Al momento della presentazione del Progetto preliminare e anche successivamente, sono infatti stati contattati tutti gli operatori del settore portuale, offrendo loro la possibilità di esporre le proprie ragioni e, se di loro gradimento ed interesse, di aderire al Progetto Porto Cavour con modalità che, tuttavia, potranno essere concordate in modo dettagliato solo una volta conclusasi la procedura. Ora come ora, visto che si è ancora in fase di studio, non è possibile, pertanto, definire con questi operatori terzi le condizioni o le modalità di partecipazione al Progetto di riordino del Porto. Visto infatti il corso della Conferenza dei Servizi, cui sarà rimessa ogni decisione finale, anche i membri dell’ATI Porto Cavour sono in attesa di comprendere le iniziative e le decisioni che verranno adottate dagli Enti preposti.

Al momento l’ATI Porto Cavour si limita a commentare quanto divulgato dai media per rilevare che il Sig. Angiolino Barreca, spesso presente sulle pagine dei quotidiani del Levante, potrà al più aver strappato agli operatori del Porto non già accordi definitivi bensì mere promesse che ora come ora non potrebbero avere alcun serio contenuto concreto. Se le condizioni lo consentiranno, al momento opportuno, i membri dell’ATI Porto Cavour annunceranno ipotesi di accordi concreti con gli operatori interessati. Solo allora si potrà parlare di accordi. Lasciamo, quindi, volentieri a controparte il ruolo di pubblicizzare promesse molto invitanti ma poco concrete nei contenuti.

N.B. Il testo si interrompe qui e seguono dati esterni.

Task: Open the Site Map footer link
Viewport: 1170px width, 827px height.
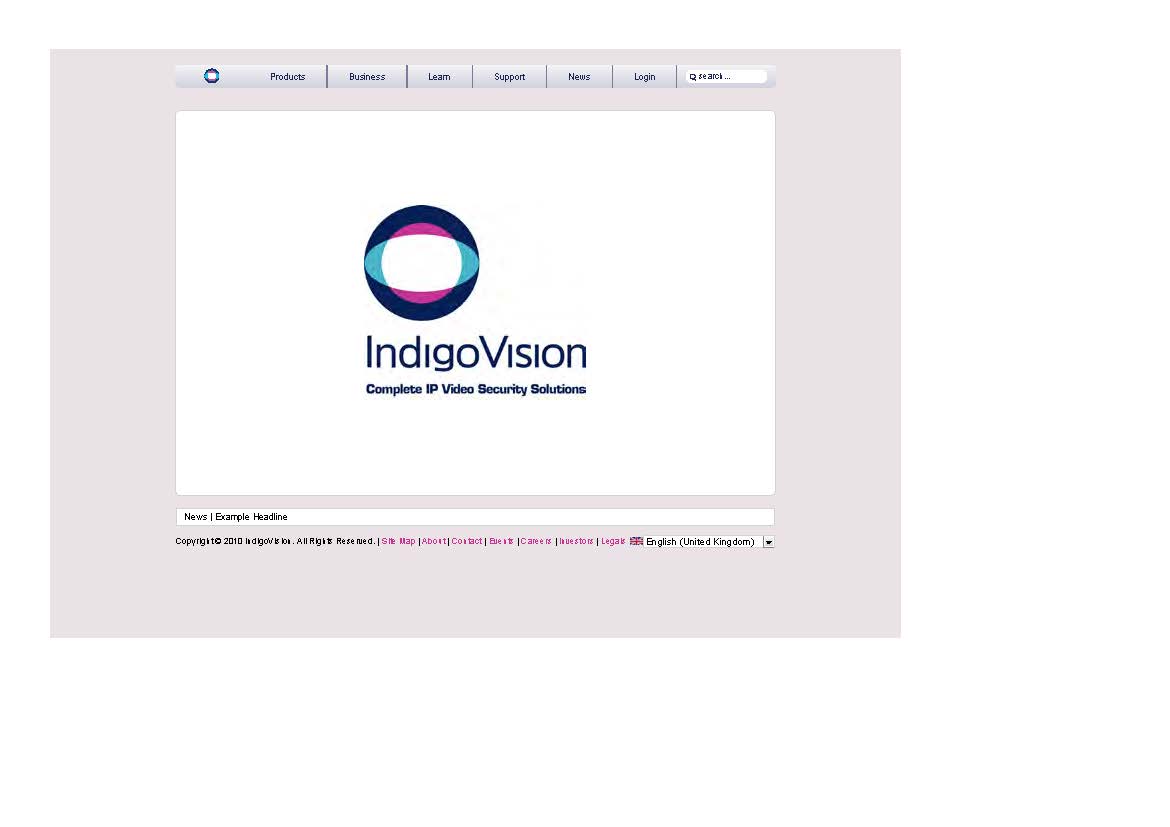Action: click(x=398, y=541)
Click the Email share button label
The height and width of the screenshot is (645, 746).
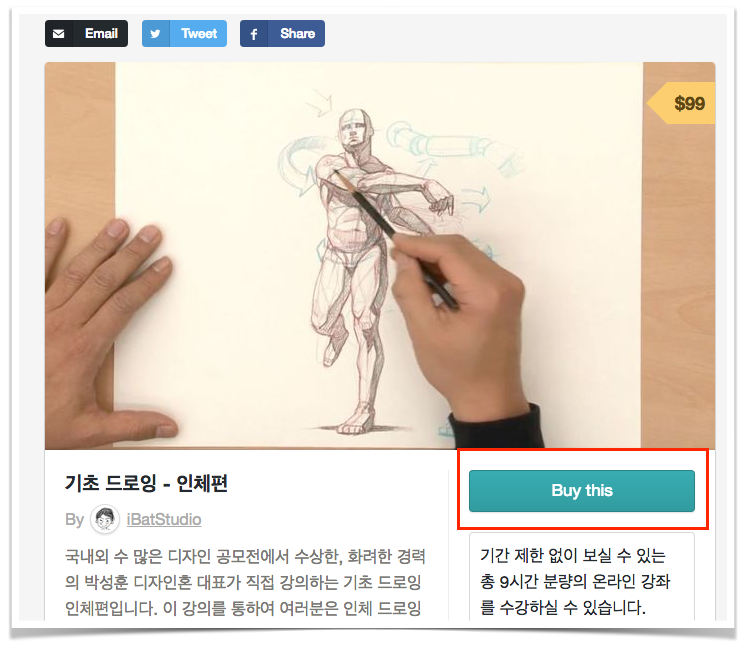(x=101, y=33)
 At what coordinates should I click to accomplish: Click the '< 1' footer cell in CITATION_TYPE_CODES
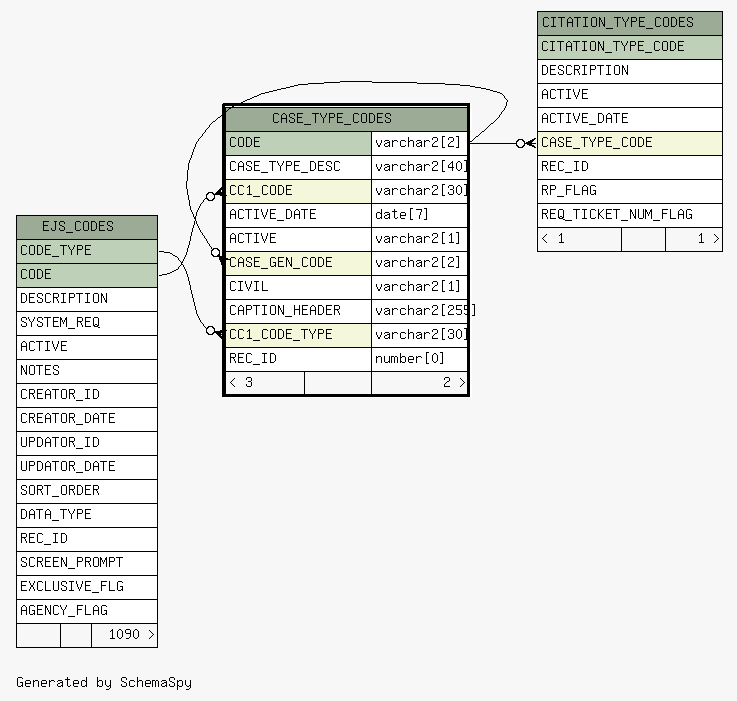[x=553, y=239]
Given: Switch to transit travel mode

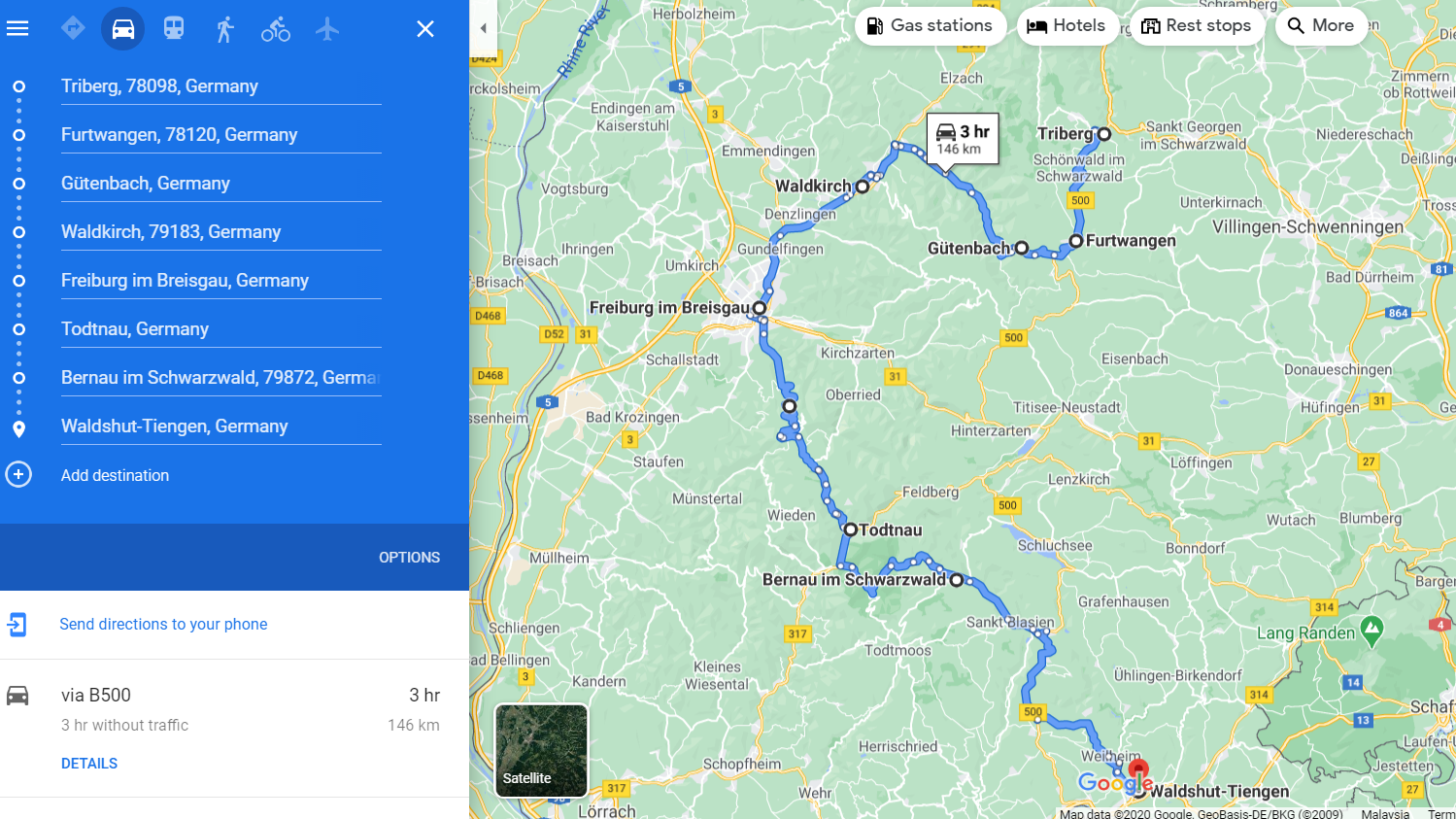Looking at the screenshot, I should (174, 28).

Alla luce di quanto appreso ancora una volta dai media, sembra poi che il nuovo Progetto presentato dalla SBS sia fin troppo simile a quello che è stato presentato in via preliminare dall’ATI Porto Cavour e che esso presenti, altresì, notevoli somiglianze con progetti elaborati in passato da almeno due studi di Ingegneria nel corso di questi ultimi sei o sette anni. In ogni caso, trattasi di un secondo Progetto che stravolge completamente quello preliminare. Al di là dello sconcerto, l’ATI Porto Cavour è comunque onorato dal fatto che la Società SBS abbia voluto adottare un nuovo Progetto così simile al suo: è il riconoscimento che l’ATI Porto Cavour ha avuto sin dagli inizi della procedura il giusto senso della realtà. Pertanto l’ATI Porto Cavour non può che e rallegrarsi della cosa.

Infine l’ATI Porto Cavour ritiene opportuno informare che sta apportando al suo Progetto le modifiche richieste dagli Enti preposti in sede di Conferenza dei Servizi per adeguarsi al P.U.C. ora in via di approvazione e al Piano Territoriale e di Coordinamento della Costa. Un lungo lavoro attende dunque l’ATI Porto Cavour anche nel prossimo 2013.